*Supplied passage*
________________

Chevy Impala SS Forum banner

21 - 30 of 30 Posts

·
Premium Member
Joined
·
609 Posts
More trivia.

LT1 pump , free flow with about a foot of 3/8 hose , 4.52 amps
Peak amps on start up with no pressure head 4.64 amps
Again methanol, not gasoline
PCM current draw at rest, both batt and ign circuit 0.47 amps

96 lt4 295-305 ish at the wheels
Awesome - Thanks for sharing this! Was the pump in Post 12 a stock LT1 pump?
 

·
Premium Member
Joined
·
5,564 Posts
One thing about the relay and oversize fuel pump wire kits.
They work well and I get why they are built with the relay at the rear .
This so they are completely bolt in- plug in.

I would submit , if a guy is a do it yourselfer, I would have the relay at the front of the car near the fuse box
This so the large feed wire running front to rear is only energized when the pump is running, not live all the time.
Now if you have a rear mounted battery, rear relays such as I have make more sense.
 

·
Registered
Joined
·
2,037 Posts
That is what I did. My new FP relay and fuse lives right next to my fuse box and I ran a new 10ga wire back to the tank, down the pass side frame rail.

________________

(Data on locating visible targets)
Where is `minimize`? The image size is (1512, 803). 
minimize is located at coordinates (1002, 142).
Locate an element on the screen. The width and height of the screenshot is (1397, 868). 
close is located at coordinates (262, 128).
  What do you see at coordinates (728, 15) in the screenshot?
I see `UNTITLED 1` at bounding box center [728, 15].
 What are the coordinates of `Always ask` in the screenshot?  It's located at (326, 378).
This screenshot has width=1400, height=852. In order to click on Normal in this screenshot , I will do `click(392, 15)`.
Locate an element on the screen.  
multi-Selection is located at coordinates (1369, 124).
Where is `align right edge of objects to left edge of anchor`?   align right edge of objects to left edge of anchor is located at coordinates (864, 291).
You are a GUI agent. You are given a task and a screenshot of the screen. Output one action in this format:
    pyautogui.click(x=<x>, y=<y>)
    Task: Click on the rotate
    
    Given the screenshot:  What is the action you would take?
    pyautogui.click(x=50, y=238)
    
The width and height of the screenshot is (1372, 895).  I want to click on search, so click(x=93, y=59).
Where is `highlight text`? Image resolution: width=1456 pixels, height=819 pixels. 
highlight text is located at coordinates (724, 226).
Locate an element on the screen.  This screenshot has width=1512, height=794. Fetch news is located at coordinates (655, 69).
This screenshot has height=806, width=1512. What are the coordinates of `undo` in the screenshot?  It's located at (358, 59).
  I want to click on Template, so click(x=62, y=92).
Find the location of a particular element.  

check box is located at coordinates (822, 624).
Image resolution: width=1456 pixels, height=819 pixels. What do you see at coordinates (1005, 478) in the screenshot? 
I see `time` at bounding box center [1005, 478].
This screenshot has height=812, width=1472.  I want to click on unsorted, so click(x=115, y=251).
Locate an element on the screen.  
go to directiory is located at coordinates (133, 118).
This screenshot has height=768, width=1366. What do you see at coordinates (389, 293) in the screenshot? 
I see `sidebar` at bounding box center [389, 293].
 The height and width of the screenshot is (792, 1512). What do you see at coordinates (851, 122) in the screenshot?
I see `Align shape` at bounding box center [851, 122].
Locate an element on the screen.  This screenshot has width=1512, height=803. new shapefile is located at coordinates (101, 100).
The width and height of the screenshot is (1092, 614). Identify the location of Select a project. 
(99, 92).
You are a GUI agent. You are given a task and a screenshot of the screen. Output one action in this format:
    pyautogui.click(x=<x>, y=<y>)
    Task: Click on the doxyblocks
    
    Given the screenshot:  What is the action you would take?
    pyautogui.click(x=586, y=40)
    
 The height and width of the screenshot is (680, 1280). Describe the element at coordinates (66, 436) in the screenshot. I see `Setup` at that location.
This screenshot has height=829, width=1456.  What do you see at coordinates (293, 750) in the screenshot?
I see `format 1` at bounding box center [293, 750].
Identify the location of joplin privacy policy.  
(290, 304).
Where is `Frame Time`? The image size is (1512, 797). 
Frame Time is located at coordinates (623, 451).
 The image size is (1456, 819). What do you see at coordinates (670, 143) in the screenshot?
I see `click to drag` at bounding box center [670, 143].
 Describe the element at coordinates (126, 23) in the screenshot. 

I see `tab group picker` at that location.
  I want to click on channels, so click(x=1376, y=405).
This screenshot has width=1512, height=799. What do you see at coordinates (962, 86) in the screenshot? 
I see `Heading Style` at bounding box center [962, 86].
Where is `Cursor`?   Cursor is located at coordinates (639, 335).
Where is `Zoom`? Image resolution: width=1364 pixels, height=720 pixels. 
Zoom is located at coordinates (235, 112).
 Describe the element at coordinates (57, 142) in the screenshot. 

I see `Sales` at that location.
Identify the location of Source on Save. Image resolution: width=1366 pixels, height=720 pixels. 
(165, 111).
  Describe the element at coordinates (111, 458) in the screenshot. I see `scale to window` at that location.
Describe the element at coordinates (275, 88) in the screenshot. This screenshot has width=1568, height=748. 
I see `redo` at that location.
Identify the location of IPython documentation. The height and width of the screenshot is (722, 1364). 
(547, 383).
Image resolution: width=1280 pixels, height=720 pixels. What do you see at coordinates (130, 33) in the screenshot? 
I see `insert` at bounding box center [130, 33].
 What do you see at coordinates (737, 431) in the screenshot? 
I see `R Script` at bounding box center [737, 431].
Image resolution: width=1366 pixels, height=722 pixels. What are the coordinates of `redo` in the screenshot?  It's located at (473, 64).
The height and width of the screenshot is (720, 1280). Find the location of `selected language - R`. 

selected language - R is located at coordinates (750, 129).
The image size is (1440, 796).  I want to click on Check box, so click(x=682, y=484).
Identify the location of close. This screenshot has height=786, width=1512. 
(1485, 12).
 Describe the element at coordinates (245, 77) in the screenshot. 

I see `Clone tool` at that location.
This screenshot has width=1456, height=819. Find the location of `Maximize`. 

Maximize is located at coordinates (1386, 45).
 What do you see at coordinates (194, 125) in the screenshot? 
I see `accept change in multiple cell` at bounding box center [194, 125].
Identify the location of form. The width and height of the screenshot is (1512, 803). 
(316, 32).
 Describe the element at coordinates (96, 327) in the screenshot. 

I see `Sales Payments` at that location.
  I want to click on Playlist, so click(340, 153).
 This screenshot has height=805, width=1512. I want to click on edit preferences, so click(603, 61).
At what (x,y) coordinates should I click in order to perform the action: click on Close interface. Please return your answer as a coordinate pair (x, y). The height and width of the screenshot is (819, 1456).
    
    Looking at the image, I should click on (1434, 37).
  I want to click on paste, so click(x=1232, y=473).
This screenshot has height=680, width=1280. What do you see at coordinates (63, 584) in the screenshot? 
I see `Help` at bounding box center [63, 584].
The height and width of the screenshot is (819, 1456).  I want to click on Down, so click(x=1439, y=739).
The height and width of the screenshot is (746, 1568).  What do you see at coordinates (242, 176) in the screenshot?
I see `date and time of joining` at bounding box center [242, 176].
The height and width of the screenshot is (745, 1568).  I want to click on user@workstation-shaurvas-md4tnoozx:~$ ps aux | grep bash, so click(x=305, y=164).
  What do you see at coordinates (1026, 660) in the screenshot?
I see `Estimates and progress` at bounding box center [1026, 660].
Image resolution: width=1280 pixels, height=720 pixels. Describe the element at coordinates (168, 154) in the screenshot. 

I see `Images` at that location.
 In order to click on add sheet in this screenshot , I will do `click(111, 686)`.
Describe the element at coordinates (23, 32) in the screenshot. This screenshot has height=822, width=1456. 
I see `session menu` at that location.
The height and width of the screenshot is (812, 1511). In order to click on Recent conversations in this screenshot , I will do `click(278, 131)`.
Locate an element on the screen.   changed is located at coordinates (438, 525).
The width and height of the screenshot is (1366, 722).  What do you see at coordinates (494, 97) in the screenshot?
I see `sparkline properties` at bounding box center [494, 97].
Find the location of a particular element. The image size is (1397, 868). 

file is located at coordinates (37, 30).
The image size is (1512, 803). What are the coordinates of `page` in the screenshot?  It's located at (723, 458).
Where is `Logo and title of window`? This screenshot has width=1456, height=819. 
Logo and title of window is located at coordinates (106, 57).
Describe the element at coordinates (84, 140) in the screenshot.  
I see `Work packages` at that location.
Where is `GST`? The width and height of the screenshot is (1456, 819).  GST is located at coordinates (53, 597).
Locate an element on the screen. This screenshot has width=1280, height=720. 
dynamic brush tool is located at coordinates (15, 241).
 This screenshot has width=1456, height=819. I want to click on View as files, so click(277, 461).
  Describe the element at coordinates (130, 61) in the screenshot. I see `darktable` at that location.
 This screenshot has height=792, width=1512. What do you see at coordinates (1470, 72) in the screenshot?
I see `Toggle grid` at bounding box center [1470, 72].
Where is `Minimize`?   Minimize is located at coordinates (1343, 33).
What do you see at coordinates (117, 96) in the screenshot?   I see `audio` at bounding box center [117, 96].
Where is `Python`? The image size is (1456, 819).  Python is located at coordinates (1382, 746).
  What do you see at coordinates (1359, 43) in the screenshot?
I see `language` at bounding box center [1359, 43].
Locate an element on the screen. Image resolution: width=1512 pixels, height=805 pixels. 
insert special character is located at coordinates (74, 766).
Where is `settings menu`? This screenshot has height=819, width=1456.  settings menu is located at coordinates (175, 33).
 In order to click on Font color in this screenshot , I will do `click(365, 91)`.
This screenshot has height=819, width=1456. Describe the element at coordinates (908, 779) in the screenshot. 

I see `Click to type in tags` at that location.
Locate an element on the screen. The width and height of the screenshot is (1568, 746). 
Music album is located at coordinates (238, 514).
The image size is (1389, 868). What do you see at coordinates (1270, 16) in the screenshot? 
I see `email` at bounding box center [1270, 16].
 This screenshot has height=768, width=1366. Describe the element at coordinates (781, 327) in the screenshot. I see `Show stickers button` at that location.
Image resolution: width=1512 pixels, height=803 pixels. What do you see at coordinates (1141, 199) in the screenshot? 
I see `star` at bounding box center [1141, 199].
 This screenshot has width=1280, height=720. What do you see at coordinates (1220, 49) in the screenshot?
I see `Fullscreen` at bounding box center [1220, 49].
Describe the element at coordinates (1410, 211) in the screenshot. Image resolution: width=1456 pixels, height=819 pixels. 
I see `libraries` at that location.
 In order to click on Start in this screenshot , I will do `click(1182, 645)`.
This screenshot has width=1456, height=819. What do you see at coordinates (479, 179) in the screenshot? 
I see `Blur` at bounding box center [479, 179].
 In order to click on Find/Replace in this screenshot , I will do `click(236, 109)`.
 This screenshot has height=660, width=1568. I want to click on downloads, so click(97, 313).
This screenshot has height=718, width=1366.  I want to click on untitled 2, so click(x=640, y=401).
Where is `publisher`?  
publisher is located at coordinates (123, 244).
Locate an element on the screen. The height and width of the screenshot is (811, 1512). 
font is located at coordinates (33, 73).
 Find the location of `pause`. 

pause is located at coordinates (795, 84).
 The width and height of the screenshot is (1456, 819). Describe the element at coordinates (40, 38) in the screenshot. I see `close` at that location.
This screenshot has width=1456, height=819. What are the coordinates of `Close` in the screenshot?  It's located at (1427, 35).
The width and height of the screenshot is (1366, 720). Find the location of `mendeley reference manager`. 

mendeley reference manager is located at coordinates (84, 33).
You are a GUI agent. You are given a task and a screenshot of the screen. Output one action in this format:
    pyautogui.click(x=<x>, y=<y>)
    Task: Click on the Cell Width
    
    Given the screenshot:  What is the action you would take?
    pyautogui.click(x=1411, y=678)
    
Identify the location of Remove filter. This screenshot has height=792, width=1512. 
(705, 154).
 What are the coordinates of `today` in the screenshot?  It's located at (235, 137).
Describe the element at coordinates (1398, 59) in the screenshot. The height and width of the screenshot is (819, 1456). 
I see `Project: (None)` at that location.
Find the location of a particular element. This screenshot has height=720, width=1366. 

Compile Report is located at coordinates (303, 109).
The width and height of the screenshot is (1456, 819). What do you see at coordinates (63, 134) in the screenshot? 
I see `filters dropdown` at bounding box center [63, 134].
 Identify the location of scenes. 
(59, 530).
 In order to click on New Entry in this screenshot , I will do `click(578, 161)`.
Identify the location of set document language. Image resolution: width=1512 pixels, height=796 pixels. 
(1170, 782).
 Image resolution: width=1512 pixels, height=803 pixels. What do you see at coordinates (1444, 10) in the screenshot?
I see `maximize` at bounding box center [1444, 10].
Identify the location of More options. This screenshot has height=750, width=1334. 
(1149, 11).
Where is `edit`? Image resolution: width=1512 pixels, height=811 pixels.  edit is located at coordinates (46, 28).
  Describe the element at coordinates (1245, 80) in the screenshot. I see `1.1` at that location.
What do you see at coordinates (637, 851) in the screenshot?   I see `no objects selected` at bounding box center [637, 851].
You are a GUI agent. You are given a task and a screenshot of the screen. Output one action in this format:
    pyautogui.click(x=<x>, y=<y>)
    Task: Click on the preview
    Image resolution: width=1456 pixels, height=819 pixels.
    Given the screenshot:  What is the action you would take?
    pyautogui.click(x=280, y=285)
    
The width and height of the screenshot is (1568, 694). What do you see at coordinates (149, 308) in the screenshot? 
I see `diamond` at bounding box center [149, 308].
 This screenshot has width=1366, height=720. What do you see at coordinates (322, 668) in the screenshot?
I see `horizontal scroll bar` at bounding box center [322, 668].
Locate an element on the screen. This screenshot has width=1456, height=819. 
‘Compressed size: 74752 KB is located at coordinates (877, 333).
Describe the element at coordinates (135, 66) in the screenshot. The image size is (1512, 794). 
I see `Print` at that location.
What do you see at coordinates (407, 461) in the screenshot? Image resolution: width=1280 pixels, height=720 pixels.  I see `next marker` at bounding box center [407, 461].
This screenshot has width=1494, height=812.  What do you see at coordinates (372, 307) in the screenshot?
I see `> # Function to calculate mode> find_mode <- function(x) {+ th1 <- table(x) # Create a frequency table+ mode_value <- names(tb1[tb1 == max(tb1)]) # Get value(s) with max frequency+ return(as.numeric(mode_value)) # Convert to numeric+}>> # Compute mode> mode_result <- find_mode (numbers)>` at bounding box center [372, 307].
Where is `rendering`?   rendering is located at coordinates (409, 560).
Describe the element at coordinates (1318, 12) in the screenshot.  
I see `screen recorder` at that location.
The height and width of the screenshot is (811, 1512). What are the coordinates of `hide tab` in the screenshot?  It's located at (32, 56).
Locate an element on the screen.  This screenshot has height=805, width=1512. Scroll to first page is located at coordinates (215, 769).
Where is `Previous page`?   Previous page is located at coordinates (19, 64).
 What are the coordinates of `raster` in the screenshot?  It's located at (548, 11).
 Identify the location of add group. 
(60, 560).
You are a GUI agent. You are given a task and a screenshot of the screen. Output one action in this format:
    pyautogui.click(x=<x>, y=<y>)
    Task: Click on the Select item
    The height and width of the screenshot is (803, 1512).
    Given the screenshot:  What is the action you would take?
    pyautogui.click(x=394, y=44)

________________

*Problems and tasks*
**A.** Edit the fuel pump forum thread starting at "96 lt4 295-305" and ending at "pump wire kits.", putting "Great" in place of "Awesome".
**B.** Answer these from the fuel pump forum thread:
(i) What current did the LT1 pump draw at free flow?
(ii) Where would the second poster place the relay if a guy is a do-it-yourselfer?
(iii) What size wire did the last poster run back to the tank?

*Solutions below*
**A.**
96 lt4 295-305 ish at the wheels
Great - Thanks for sharing this! Was the pump in Post 12 a stock LT1 pump?
 

·
Premium Member
Joined
·
5,564 Posts
One thing about the relay and oversize fuel pump wire kits.

**B.**
(i) 4.52 amps
(ii) At the front of the car near the fuse box
(iii) 10ga wire